# Breeding piranha



## Guest (Jun 13, 2003)

I want to my reds to start breeing. Any help? Tips, suggestions, experiences, anything would help.


----------



## LouiCypher (Mar 10, 2003)

Here's a tip. Buy a ton of popcorn and sit and wait. Hope for the best, but don't be expecting anything. All I can really say is try to imitate the water conditions they would have in the wild. You can't do anything as far as initiating it... though i hear Barry White has a good touch!


----------



## marco (Jan 2, 2003)

use peat moss in your filters, that will soften the water and make them feel more at home. your reds will only spawn if they are REALLY comfertable, dimming the aquarium light at night will help. and you cant have anyone walking infront of your tank causeing them to dart, that just wont help any. try doing 3 water changes a week of 30%. keep your tank temp at a steady 82. AND GET OUT THE POPCORN!


----------



## Innes (Jan 13, 2003)

test


----------



## mantis (May 16, 2003)

are your P's mature enough? how many?
what size is your tank?


----------



## marco (Jan 2, 2003)

yeah, how big is your tank? the tank should be atleast 18 inches wide and 4 feet long. that will give the p's some room to do the hibbity dibbity.

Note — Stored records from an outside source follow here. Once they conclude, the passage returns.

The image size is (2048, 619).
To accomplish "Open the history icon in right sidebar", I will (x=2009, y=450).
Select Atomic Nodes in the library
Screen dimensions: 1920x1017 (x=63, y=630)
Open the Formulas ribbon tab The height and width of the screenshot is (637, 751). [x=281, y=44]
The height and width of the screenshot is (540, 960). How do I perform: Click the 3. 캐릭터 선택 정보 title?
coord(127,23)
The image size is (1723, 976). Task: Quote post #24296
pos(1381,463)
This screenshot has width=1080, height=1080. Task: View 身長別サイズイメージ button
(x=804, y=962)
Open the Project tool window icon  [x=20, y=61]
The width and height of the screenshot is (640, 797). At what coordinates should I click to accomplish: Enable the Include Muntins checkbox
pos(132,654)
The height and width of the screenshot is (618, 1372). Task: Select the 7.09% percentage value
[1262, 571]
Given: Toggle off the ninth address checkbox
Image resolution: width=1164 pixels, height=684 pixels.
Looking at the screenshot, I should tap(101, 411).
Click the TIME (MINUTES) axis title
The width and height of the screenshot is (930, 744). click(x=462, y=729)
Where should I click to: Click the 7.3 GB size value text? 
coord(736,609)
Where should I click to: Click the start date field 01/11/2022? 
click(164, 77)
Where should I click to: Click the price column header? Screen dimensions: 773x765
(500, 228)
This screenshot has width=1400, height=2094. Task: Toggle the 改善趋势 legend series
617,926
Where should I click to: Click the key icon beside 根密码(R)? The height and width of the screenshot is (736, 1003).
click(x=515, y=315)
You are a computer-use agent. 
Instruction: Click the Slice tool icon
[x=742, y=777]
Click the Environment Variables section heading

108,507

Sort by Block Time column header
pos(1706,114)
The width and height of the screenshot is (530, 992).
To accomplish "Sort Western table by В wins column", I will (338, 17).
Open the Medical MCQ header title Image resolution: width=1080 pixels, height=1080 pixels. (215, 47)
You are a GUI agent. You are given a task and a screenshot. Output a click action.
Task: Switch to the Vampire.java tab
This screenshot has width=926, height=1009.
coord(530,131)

the bigger the tank, the beter chance you have of them breeding









and the p's should be very mature. atleast 2 years old for a seccesful spawn

if you have to many p's in the tank they wont spawn. for spawning p's i would suggest 30 gallons per piranha.just incase the mateing pair gets nasty. but 20 gallons per piranha is usualy good.

my $0.2

Marco


----------



## NIKE (Jan 27, 2003)

a tank a 100gal plus is something you are not only going to need, is something that you want for lots of reasons. you will want to lower the water level 5-6 inches therefore my 125gal is now a 100gal tank. second of all you can't overstock your tank with p's as now, according to the 20 gal rule of space per fish, i am now over because i have six p's now in a 100gal of water. but area is 125gal. so space over water...

p's ranging in sizes from 4"- 6" is what i started with i'm not possitive, but only guessing that purchasing p's seperatly not all together helps. no scientific proof







just something that happened to work for me.

water tempitures should be in the 81-83 deg range a steady 82 is the target. keep the lights of as much as possible. mine do not come on until a water change, or syphoning eggs out. i have taken a desk top light and placed it three feet away from the tank which i shine on tank for 8 or so hours a day. they seem to spread out and relax in the light .

but in all i fined that the most important thing in all is that they have no stress. you can not have buddies over all the time, sticking there noses up against the tank, scaring them. you can't rearrange plants, you can't do anything that is not necessary inless it is for the health of the p's.

lots of people at this site have some of the most incredible tank set-ups that i have everseen, with loads of buitifull plants and decor. but i had tried that and trust me the p's will shred the sh*t out of your plants, and the lack of lighting will finish them off.

i would only focus on these things till anysigns of pairing off happen.

1) keep the weekly 25-30 % water changes up with a good gravel clean.

2) keep the temp at as close to 82 deg as possible.

3) lower water level to create water to splash on the top creating surface movement.

4) feed the group of p's 2- 3 times a day verry small portions. only enough that it dissapears almost instantly.

5) keep the lights off always, except for tank maintenace. then back off.

6) give them lots off space and try never to sneak up on them.

7) have friends and family admire them from a distance. don't stick noses up to glass.

all these things have been the rules that i have been doing since i first started seeing signs of pairing off! they may help you out and might not.

but remember that fry raising is taking it up to the next level, and you will have to have some extra funds now to purchase the supplies required i am spending more than $ 30.00 bucks a week to run my fry tanks. and have invested over $ 200.00 and have not made anything back yet....

GOOD LUCK !! and keep us posted with pics when the fry come.


----------



## Guest (Jun 23, 2003)

Its a big tank, 180g. 4 reds, 1 cariba. I cant really lower the water level, im using a wet-dry filter to filter the water with hte hang on the back overflow box, with the double U tubes. Since the overflow box, i cant lower the water really


----------



## thePACK (Jan 3, 2003)

marco said:


> use peat moss in your filters, that will soften the water and make them feel more at home. your reds will only spawn if they are REALLY comfertable, dimming the aquarium light at night will help. and you cant have anyone walking infront of your tank causeing them to dart, that just wont help any. try doing 3 water changes a week of 30%. keep your tank temp at a steady 82. AND GET OUT THE POPCORN!


 have you tried this before marco...


----------



## NIKE (Jan 27, 2003)

n3p said:


> Its a big tank, 180g. 4 reds, 1 cariba. I cant really lower the water level, im using a wet-dry filter to filter the water with hte hang on the back overflow box, with the double U tubes. Since the overflow box, i cant lower the water really


 well if you can't then don't worry. if they want it bad enough, they will due there business anyway hopefully







that part was to recreate the rainy season, in which the spawning cycles usually start.


----------